Un homme, des matelots, quelques officiers : l’opéra alterne les tableaux de groupes impressionnants avec des parties plus intimistes – mais pas nécessairement plus calmes. Au deuxième acte, une fois que tous les éléments de l’intrigue ont été mis en place (vie à bord du navire, arrivée de Billy Budd bientôt aimé de tous les matelots, mais pas du maître d’arme John Claggart, dont l’attirance admirative pour le « bébé » du groupe se convertit bientôt en pulsion destructive ; il contraint certaines de ses ouailles à tenter de corrompre l’incarnation même de la droiture), on parvient à un climax avec le trio formé par Billy, convoqué par le capitaine dans sa cabine pour répondre à Claggart qui l’accuse d’exciter l’équipage à la rébellion – pure diffamation, que le capitaine soupçonne mais qu’il ne peut pas rejeter à cause du grade de l’accusateur. Sommé de se défendre, Billy Budd est repris par son bégaiement et le coup de poing qui part tout seul parle à sa place – et tue le maître d’arme. Pour le coup, le physique de Lucas Meachem, une tête de plus que tout le monde, véritable armoire à glace, rend l’affaire tout à fait plausible. Davantage, à mon humble avis que la beauté constamment louée (avec la bonté – on est platonicien ou on ne l’est pas) de son personnage ; mais c’est totalement subjectif, la petite vieille devant moi n’avait pas l’air du même avis, qui au neuvième rang braquait ses jumelles sur le torse nu du chanteur. Mamie émoustillée à bâbord ! Une petite pensée émue pour le mort, aussi, qui a dû goûter à l’éternité à rester ainsi immobile, recouvert d’un drap, jusqu’à ce que l’avant-scène s’abaisse jusqu’à l’enterrer définitivement.

Conseil de guerre, Billy Budd, malgré son air jovial, ne peut échapper au châtiment. On a donc le droit à la dernière nuit du condamné et je me dis un instant que cela constitue un motif littéraire. Comme c’est horrible, pendu, dernier verre d’eau, dernier biscuit, tout ça… j’aurais plutôt envie qu’on en finisse. Jusqu’à ce qu’il regarde sa main, ses doigts se plier puis ses articulations se déplier. A partir de là, il recouvre peu à peu la force d’affronter ce qui va arriver, ou plutôt, le moment présent, puisqu’il s’est déjà représenté la pendaison.
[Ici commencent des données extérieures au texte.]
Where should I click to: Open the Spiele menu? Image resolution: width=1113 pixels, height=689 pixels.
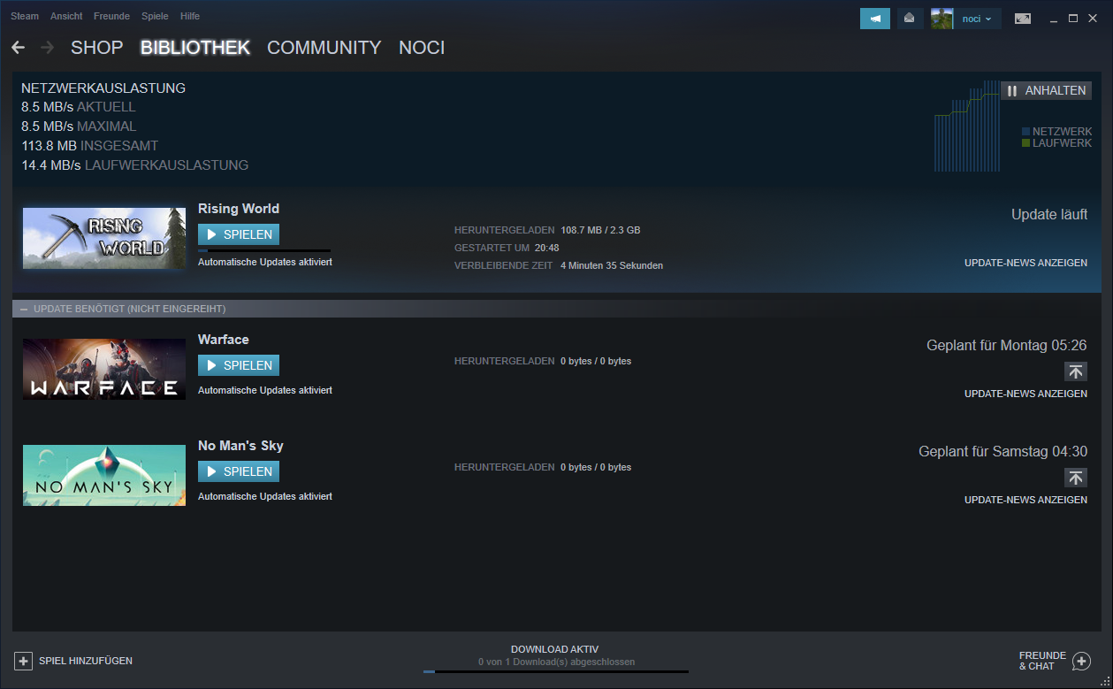click(x=155, y=16)
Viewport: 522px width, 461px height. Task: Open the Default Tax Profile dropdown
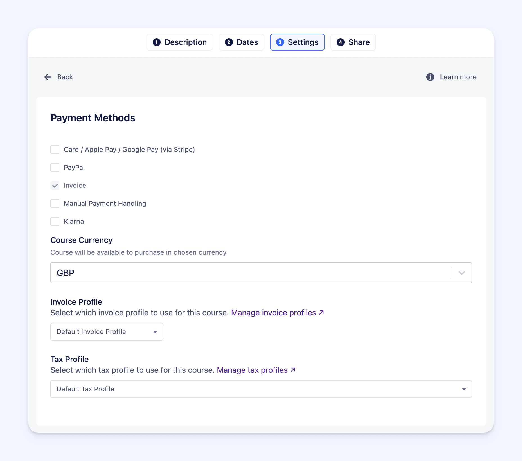261,389
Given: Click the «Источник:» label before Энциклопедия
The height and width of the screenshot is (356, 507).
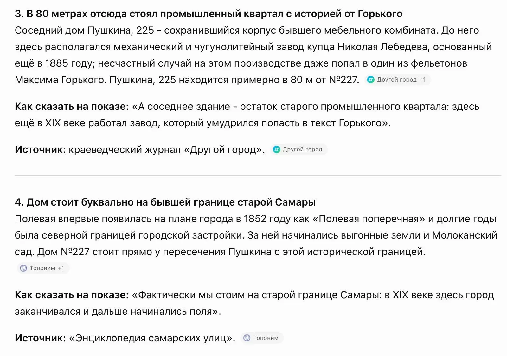Looking at the screenshot, I should (x=40, y=338).
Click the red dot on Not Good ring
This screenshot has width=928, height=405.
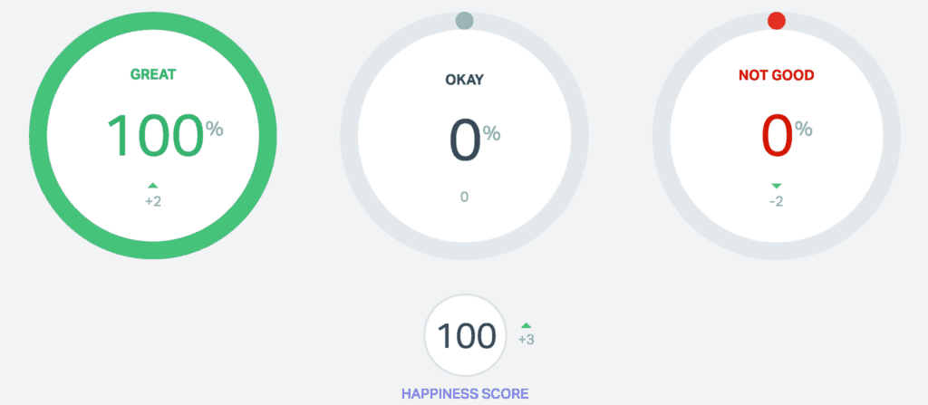pyautogui.click(x=777, y=21)
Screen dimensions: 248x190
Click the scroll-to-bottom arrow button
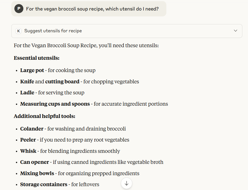127,183
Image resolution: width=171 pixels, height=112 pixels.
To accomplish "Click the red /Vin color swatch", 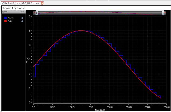I will coord(5,21).
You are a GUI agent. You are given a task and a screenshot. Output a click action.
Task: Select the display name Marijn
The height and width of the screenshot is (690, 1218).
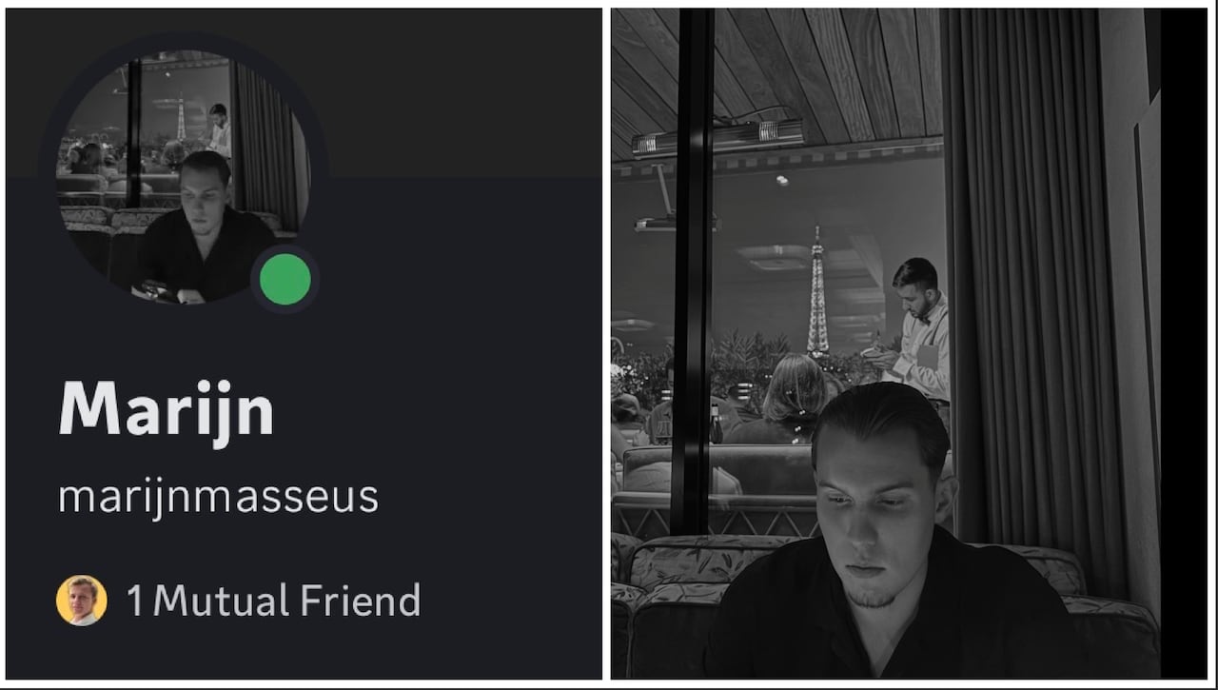tap(167, 409)
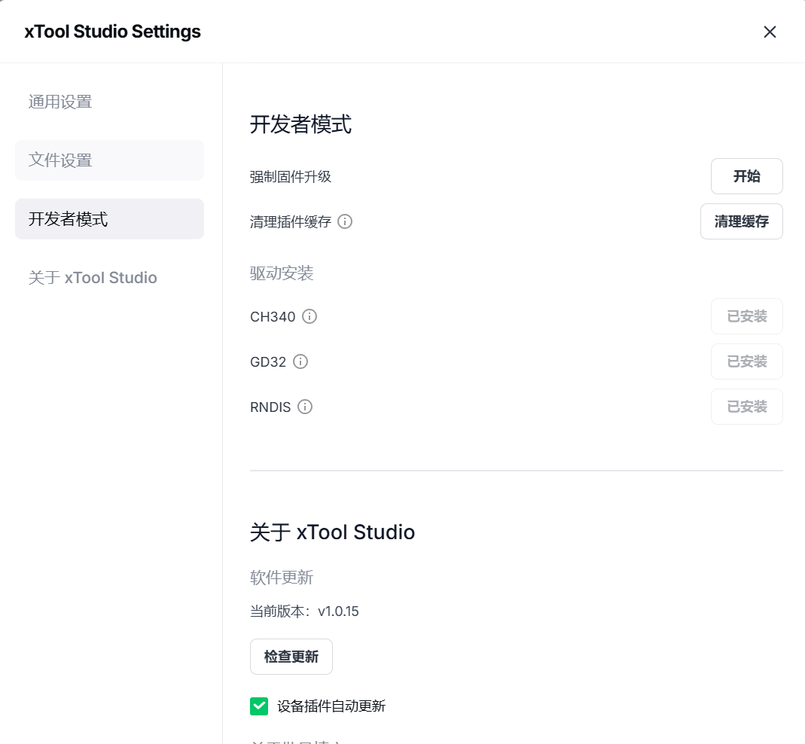Click the info icon next to RNDIS
This screenshot has width=805, height=744.
pos(305,407)
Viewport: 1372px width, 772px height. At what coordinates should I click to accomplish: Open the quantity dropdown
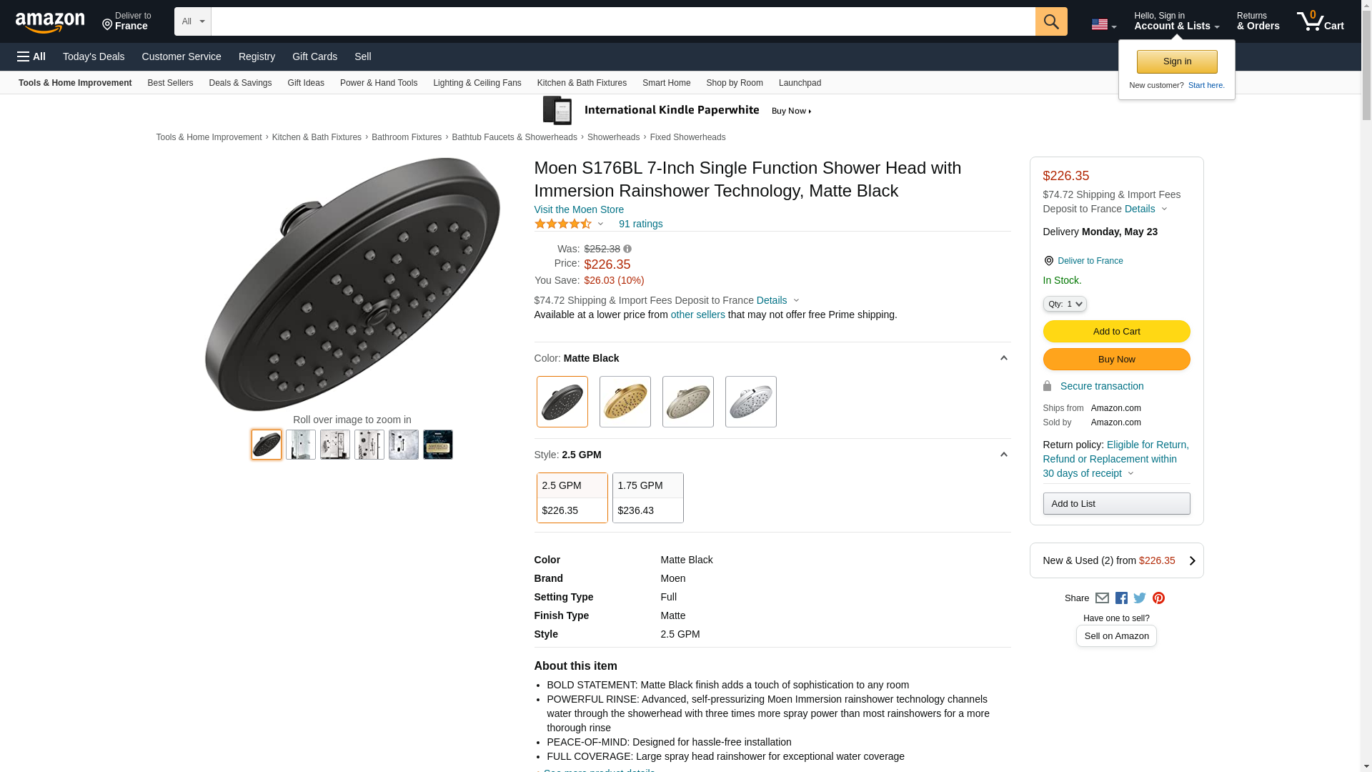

Inversement, l’angoisse m’atteint peu à peu, à mesure que la masse de muscle cesse de gémir et qu’elle redevient un corps pleinement animé, dont il est incompréhensible qu’il cesse d’exister. Pas tant parce que la justice humaine est injuste par rapport à la divine (elle a bon dos, celle-là, ça permet de faire ce qui chante pendant ce temps-là, Dieu, serviable larbin, remettra de l’ordre après – cela n’a jamais traversé l’esprit à personne que si l’on peut imaginer ce que serait une décision divine, celle-ci a de fortes chances de s’approcher d’une équité toute humaine, pensée par l’homme au-delà de l’application disciplinée de la lettre de la loi ?) – cela s’ajoute au fait que la mort n’est rien de défini, elle n’est pas un squelette avec une faucheuse, elle est ce qui met fin, elle n’est rien – ou plutôt, pour éviter d’entendre la phrase dans un sens stoïcien (la mort s’inscrit dans le cycle de l’univers) ou chrétien (vie après la mort) : elle est rien, un rien absolu, inimaginable. On peut imaginer l’absence d’une chose, pas la négation de toute chose. Brusque cessation de tout.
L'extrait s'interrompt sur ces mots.